This Easy Cheesy Loaded Cornbread is truly addictive. It is basically savory, but with that touch of sweetness that keeps you coming back for more. And it’s colorful too. It’s perfect for a Memorial Day barbecue, picnic or pot luck. But it works just as well at another time of year, with chili in colder months or as a side dish all summer long.
I do love cornbread. In fact, I once jokingly said I would marry whoever had brought the cornbread to a pot luck. Turned out to be my friend Jan. And while I didn’t marry her, I did get her “secret cornbread recipe” – a Trader Joe’s mix. Although that mix is marvelous, I found a way to improve it.
Apparently I’m not the only fan of Trader Joe’s mix. A quick search showed that one of my favorite food sites, Serious Eats, found that it was a clear winner over the Crate & Barrel mix. This ode to my favorite mix has nothing to do with the company that makes it. In fact, the company does not know of my love for their cornbread unless someone there is a reader of this blog. I’m just a home cook who is not afriad to take a shortcut if the results are delicious.
But of course, you could make this lovely cornbread with any mix – or even with a great “plain” homemade version. Just make sure your cornbread “base” is moist and a touch sweet.

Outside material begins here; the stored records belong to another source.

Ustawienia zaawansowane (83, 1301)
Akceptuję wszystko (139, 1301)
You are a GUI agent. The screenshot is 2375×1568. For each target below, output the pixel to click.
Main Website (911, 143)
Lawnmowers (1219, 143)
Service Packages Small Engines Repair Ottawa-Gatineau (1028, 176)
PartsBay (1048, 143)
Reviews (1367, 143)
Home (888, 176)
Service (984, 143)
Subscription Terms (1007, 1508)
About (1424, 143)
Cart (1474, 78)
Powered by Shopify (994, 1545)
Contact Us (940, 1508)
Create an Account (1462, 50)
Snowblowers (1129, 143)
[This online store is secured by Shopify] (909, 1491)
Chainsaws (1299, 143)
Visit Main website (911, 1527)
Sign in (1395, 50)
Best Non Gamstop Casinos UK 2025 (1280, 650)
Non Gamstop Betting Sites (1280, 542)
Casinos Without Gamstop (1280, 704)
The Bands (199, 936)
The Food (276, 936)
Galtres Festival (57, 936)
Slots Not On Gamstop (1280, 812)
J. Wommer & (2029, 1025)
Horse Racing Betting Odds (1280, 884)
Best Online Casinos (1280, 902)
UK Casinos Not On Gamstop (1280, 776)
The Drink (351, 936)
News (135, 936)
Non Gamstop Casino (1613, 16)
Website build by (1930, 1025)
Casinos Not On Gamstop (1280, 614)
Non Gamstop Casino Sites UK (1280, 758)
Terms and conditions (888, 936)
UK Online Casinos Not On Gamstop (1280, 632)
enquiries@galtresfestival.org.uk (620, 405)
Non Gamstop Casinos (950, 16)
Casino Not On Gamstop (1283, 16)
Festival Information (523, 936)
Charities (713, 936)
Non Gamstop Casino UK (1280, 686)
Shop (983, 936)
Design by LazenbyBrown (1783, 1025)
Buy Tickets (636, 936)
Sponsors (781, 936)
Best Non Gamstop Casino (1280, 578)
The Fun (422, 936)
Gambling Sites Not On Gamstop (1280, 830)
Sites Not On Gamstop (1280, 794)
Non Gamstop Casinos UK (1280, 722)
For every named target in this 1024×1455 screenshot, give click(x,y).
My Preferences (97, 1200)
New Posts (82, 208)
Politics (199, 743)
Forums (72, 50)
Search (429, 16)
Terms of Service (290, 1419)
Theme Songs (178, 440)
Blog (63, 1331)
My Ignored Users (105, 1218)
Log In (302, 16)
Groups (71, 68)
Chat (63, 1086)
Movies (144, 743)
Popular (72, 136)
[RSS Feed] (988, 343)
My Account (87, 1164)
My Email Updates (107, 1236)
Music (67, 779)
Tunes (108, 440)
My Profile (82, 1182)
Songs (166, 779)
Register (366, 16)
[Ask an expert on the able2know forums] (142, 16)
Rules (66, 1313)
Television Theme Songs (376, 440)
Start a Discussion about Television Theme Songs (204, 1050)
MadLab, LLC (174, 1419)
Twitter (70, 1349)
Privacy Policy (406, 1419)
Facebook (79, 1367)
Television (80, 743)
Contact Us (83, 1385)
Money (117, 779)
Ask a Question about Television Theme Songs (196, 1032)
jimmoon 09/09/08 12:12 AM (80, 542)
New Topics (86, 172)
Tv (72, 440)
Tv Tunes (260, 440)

Tips for Making Easy Cheesy Loaded Cornbread
- Make it colorful. I’ve specified several ingredients that make this cornbread colorful. You could change them up. But whatever you end up with, make sure it’s colorful. That’s part of the allure of this cornbread. Tip – keep in mind that when you sauté red onions, they lose most of their red color. However, scallion tips stay green.
- Using hot peppers. There is no telling how hot a particular pepper will be. In general, jalapeno peppers are less hot than serrano or habanero. However, within each category heat varies. Also, keeping the seeds in (no matter which type of pepper you use) will make your dish hotter than if you take them out. Typically we measure heat in peppers on the Scoville scale. I’ve used jalapeno pepper, but you could use a hotter variety. To be safe, you can use disposable gloves when cutting peppers. And whichever type you use, when cutting don’t touch your eyes with hands that have been cutting the peppers.
- Don’t over-mix the batter. Like muffins, cornbread needs only minimal mixing. Just combine the liquid and dry ingredients. Over-mixed cornbread will be dry and its crumb will be too “tight.”
Easy Cheesy Loaded Cornbread
Use a mix or make your own. Then add the extras and you'll have a delicious mostly savory (with a touch of sweetness) cornbread. Crusty on top and addictive throughout, it freezes well too.
- 1 cornbread mix or homemade, with necessary add-ins such as milk, egg, and oil.
- 1 & 1/2 cups sharp cheddar cheese, grated and divided 6 oz/180 g Divided into 1 cup/4oz/113 g for mixing in and rest for topping.
- 1 jalapeno pepper (or less), diced See below
- 2-3 scallions, diced
- 1/2 red pepper, diced
- 1 cup corn kernels Fresh (If fresh, parboil or microwave for 2 minutes with 2 tablespoons of water, then drain), canned or frozen. (If frozen, defrosted). See note below.
Preheat oven to 400° F/200° C. Lightly grease a 9-inch/23 cm pan or a 10-inch/25 cm cast iron pan on bottom and sides.
Lightly sauté the diced red pepper and jalapeno (or other hot pepper) for about 5 minutes under medium heat until softened. (If using the same pan as for the cornbread, which I did, when you remove the peppers, lightly grease the pan again, to make sure all surfaces are greased.)
Add those peppers and the other dry and vegetable ingredients together, including the dry ingredients from the mix, except for the reserved cheddar cheese to go on top. Gently combine.
Add the liquids (egg, oil and milk specified in the mix recipe in my case) and mix just to combine. Pour into the pan and top with the reserved cheese. Bake for about 35 minutes, until a knife inserted in the middle comes out clean. Cool to barely warm in the pan. Either cut in the pan or remove. Freezes well, tightly wrapped.
See the post tips for discussion of heat of the jalapeno or other pepper. I used about 3/4 of a jalapeno with a few seeds left in.
I love another Trader Joe’s product besides the cornbread mix – the canned corn. I use the corn, drained straight from the can. If you prefer (and can get) fresh corn, this guide will help determine how long to cook the corn. Note that you should only cook it for half the time mentioned, as it will continue to cook in the cornbread.